• ACTIVITY 1:
In the Samsung Ace review, reproduce word for word the passage beginning at the words "This phone's special" and stopping after the words "free to do so.".
• ACTIVITY 2:
Pick up the Samsung Ace review after its last sentence and keep writing it.

• SOURCE DOCUMENT:
****************

Friday, April 11, 2008

Samsung Ace (SPH-i325)


The world needs more CDMA/GSM combo phones to let Sprint and Verizon users roam internationally. Enter Samsung 's Ace, which lets Sprint users roam abroad without giving up Windows Mobile flexibility at home. At first glance, this slim handset, with its excellent keyboard, looks as if it could be a good solution for international travelers. But it turns out that there are better smartphone options for globe-trotting Sprint subscribers.

Let's praise the Ace for its physical design first: At 4.7 by 2.3 by 0.5 inches (HWD) and 3.9 ounces, it's a slim slab-style smartphone and looks a lot like a member of Samsung's BlackJack line for AT&T. One standout feature, though, is the Ace's excellent keyboard. The keys are slightly pyramid-shaped, bowing out in the middle, resulting in a truly comfortable and fast typing experience. It's far better than the BlackJack's or even the BlackBerry's keypads and is on a par with, though very different from, the stellar keyboards of the Motorola Q9 series. If you're a hard-core texter or e-mailer, you'll be very happy with the Ace's keys.

This phone's special advantage is that it combines the GSM and CDMA networks for global roaming. Most Sprint phones (except the Ace and the BlackBerry 8830) work on the CDMA radio system, which runs in the U.S., Canada, and about 30 other countries—but most notably, nowhere in Europe. The competing GSM system pretty much covers the rest of the globe. If you're traveling to a GSM country, you can switch the phone's mode using a built-in application. Sprint supplies the phone unlocked, so if you'd rather slip in a local SIM card to get a foreign phone number and lower calling rates, you're free to do so.

****************

• DATA FOR REVIEW:
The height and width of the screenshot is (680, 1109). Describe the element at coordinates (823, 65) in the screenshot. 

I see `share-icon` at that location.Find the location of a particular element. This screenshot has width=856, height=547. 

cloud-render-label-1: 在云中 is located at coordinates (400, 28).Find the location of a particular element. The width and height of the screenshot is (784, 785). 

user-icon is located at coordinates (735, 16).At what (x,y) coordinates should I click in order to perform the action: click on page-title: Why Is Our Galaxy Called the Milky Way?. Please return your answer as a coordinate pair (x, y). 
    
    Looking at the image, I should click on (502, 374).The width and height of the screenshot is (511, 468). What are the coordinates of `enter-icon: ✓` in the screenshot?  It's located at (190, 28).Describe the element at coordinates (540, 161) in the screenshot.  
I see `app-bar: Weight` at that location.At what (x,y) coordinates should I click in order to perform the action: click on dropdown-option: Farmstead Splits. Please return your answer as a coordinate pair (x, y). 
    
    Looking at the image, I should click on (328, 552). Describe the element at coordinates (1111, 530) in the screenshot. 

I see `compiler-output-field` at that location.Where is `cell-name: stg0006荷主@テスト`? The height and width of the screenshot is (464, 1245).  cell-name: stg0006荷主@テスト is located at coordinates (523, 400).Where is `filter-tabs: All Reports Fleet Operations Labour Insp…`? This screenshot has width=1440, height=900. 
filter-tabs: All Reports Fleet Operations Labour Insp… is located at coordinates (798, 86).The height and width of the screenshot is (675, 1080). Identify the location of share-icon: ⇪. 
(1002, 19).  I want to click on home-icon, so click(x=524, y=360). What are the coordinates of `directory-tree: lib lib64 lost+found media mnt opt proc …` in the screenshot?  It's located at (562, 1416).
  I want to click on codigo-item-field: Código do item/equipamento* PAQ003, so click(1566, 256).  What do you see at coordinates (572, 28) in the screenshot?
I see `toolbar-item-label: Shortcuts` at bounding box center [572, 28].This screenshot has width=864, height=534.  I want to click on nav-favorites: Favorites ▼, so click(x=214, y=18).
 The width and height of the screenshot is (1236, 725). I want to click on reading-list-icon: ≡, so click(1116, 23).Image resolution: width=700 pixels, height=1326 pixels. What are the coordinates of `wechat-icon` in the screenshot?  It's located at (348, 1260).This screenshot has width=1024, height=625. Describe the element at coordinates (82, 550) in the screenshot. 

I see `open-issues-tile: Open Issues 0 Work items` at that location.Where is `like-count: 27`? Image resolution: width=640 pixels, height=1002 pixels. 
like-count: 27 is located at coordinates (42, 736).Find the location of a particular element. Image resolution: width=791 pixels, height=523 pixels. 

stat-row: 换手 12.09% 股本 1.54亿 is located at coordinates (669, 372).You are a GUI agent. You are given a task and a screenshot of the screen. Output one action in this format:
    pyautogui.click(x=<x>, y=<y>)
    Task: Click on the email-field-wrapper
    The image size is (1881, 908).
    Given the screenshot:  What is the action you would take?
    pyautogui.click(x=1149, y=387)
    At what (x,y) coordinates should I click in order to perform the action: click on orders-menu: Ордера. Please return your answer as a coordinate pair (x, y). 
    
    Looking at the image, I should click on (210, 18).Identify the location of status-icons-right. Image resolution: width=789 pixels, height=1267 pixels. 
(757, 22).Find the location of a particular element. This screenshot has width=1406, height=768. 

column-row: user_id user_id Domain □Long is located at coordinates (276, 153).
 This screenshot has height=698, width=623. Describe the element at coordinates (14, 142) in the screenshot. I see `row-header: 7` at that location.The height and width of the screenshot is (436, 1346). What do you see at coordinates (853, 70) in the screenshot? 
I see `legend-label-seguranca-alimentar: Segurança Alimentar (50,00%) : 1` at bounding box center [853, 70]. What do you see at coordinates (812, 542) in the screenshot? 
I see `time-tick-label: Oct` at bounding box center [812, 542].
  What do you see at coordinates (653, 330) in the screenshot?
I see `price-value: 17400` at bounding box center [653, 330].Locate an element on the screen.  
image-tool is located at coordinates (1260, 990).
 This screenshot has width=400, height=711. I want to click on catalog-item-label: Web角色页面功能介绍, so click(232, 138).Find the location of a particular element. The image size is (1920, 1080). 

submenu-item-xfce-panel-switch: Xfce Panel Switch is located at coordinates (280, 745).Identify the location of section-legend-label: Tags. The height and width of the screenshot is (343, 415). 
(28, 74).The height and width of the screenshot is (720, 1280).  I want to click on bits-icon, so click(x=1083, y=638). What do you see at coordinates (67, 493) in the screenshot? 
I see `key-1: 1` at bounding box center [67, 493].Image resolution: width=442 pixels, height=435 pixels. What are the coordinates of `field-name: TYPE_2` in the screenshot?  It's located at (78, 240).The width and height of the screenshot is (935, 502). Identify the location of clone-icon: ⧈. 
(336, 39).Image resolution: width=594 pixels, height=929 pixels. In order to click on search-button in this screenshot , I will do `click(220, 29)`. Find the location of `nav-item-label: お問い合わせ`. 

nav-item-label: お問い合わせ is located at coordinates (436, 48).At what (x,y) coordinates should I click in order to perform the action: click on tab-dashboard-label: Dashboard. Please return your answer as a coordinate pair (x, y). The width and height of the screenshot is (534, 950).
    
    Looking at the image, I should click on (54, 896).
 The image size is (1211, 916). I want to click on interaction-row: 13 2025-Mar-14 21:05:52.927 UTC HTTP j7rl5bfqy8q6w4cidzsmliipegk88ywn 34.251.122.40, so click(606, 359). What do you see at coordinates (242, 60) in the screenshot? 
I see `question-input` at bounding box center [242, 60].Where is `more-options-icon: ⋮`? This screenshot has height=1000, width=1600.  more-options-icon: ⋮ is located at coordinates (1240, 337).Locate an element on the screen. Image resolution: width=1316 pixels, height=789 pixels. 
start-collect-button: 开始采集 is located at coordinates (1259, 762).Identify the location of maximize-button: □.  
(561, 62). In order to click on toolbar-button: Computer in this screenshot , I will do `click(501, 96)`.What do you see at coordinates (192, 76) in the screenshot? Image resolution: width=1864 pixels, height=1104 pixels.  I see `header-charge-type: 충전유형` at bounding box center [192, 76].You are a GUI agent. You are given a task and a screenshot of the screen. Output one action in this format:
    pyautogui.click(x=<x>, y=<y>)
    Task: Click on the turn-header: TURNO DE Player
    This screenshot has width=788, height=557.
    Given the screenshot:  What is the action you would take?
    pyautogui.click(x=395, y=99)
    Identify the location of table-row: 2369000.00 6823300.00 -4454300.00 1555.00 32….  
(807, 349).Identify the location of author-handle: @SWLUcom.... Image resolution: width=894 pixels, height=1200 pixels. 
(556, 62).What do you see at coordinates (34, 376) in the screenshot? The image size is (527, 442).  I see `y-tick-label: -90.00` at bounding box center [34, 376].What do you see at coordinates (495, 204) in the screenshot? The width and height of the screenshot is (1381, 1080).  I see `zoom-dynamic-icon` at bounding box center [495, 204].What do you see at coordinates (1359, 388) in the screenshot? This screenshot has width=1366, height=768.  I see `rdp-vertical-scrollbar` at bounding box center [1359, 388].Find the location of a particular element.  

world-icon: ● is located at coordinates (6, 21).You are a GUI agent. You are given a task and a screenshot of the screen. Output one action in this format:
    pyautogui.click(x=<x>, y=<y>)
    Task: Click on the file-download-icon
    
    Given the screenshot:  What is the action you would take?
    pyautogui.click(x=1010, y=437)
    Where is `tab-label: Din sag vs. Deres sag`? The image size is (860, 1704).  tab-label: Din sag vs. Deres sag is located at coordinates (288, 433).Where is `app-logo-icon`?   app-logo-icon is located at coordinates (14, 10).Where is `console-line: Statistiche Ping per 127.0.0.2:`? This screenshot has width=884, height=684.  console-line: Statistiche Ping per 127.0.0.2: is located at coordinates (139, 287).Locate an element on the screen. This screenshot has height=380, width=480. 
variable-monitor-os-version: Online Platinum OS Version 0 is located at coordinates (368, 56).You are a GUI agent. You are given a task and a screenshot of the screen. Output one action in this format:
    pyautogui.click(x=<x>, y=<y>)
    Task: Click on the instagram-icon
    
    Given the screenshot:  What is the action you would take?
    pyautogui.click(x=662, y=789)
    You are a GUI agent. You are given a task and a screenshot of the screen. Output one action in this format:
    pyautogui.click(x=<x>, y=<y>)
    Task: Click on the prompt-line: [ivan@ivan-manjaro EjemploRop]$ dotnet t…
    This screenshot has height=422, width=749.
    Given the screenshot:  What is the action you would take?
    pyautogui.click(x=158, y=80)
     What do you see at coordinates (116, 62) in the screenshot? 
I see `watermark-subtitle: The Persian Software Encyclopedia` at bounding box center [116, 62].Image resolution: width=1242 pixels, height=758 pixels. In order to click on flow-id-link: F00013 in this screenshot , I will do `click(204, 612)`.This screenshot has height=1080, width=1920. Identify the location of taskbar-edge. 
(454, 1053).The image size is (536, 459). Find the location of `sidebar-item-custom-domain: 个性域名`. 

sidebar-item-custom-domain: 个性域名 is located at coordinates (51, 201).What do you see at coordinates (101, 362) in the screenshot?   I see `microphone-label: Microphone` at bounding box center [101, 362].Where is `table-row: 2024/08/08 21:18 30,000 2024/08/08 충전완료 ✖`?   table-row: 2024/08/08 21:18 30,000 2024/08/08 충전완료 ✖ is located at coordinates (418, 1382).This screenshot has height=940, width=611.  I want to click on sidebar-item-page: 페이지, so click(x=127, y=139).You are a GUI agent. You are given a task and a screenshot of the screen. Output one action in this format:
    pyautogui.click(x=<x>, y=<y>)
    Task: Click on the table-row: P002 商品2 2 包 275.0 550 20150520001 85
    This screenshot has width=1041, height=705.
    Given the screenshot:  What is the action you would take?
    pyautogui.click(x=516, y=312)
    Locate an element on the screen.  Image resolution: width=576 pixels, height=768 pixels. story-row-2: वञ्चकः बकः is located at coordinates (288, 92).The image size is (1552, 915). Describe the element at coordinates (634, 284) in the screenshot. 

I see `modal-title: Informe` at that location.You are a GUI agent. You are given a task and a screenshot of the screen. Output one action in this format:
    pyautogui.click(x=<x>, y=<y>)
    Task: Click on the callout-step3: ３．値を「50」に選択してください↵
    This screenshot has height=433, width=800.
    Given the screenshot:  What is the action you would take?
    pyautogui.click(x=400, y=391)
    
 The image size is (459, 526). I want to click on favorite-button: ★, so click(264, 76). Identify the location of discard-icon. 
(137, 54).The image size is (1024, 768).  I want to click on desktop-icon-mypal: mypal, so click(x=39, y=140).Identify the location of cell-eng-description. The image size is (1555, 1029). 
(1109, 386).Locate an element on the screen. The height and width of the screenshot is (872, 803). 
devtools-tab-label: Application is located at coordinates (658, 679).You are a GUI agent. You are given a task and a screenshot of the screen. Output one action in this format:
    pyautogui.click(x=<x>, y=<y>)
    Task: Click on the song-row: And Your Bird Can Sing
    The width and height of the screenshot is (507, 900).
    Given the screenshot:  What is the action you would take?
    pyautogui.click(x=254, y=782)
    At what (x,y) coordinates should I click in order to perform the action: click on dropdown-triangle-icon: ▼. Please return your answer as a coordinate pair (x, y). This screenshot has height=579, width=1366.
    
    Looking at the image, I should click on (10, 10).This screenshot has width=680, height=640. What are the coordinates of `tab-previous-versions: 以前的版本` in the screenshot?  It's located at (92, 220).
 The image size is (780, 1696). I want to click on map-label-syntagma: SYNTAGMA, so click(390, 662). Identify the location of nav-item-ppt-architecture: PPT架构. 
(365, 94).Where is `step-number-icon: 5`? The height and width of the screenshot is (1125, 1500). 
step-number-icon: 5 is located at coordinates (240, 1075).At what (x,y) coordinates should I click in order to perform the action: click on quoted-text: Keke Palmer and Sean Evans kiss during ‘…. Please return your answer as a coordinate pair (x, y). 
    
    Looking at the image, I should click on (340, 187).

****************

• WRITTEN ANSWER 1:
This phone's special advantage is that it combines the GSM and CDMA networks for global roaming. Most Sprint phones (except the Ace and the BlackBerry 8830) work on the CDMA radio system, which runs in the U.S., Canada, and about 30 other countries—but most notably, nowhere in Europe. The competing GSM system pretty much covers the rest of the globe. If you're traveling to a GSM country, you can switch the phone's mode using a built-in application. Sprint supplies the phone unlocked, so if you'd rather slip in a local SIM card to get a foreign phone number and lower calling rates, you're free to do so.

• WRITTEN ANSWER 2:
In GSM mode, you can make and receive calls using your Sprint phone number, browse the Web, and check e-mail overseas, though at slow speeds. When I took the Ace to Spain, I got 40-kilobit-per-second downloads owing to the slow GPRS modem, but it was good enough for basic surfing. You also lose text-messaging capability, which is a real pity because those Europeans really love their texting.

As a phone, the Ace is average. The handset exhibited decent reception in CDMA mode, and call quality in both CDMA and GSM mode was fine. Volume levels were average in both the earpiece and the speakerphone, though calls in CDMA mode sounded a bit muddled, with some volume wobble. The Ace connected easily to our Editors' Choice–winning Plantronics Voyager 520 headset and was able to trigger voice dialing through the headset, though accuracy was poor.

For a device outfitted with a 312-MHz Marvell PXA270 processor, the Ace feels surprisingly slow. It scored low on our CorePlayer video-frame-rate tests, and the interface lagged from time to time. Speeds on Sprint's EV-DO Rev 0 network weren't too impressive, either. Both on the device itself and when it was used as a modem for a Windows Vista PC, I got speeds in the 400-to-500-Kbps range—well below what I've achieved with a dedicated PC Card on the Sprint network.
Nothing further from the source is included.